Biden does not seem likely to emphasize the federal spending because it doesn’t poll well. Perhaps that’s partly because voters (including liberal ones) do not believe what Democratic incumbents claim about their own policy successes. Instead, Biden will run on Trump’s unfitness, Jan. 6, and abortion, and he may well win on that basis.

Trump will not run against the federal spending because he has other grievances on his mind. Besides, he does not really oppose ambitious and expensive federal interventions. The rest of his party will take pot shots at the deficit but not challenge the spending because doing so would concede that the Democrats have made substantial changes. They prefer depicting Biden as feckless rather than wrong.

And the press won’t cover the spending because its results are not yet very tangible, and it no longer qualifies as a live political conflict.

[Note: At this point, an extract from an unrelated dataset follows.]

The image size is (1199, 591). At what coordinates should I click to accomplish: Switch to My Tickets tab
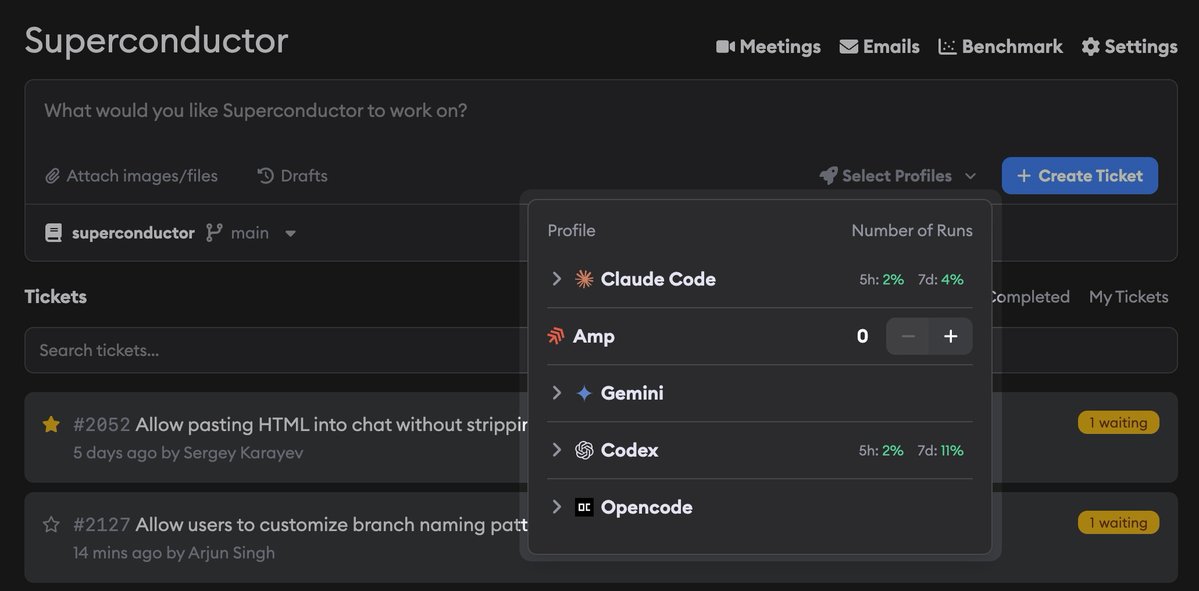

As a rough proxy for press attention, consider the trend in Google searches for “Inflation Reduction Act” since 2020. The current rate is one fiftieth of the brief peak that occurred while the Act was political news.

I favor the Biden-era policies. I understand principled arguments against them from several directions. We should be debating green industrial policy and deciding whether or not to continue this course.

One reason we will miss this debate is that Donald Trump has given us other grave matters to discuss. Indeed, it would be problematic if voters failed to consider the threat he poses to the constitution. But I don’t think Trump is the only reason. The failure of a major ideological change to register on the public consciousness is symptomatic of a breakdown in news, attention, and public discussion that prevents the people from controlling our government.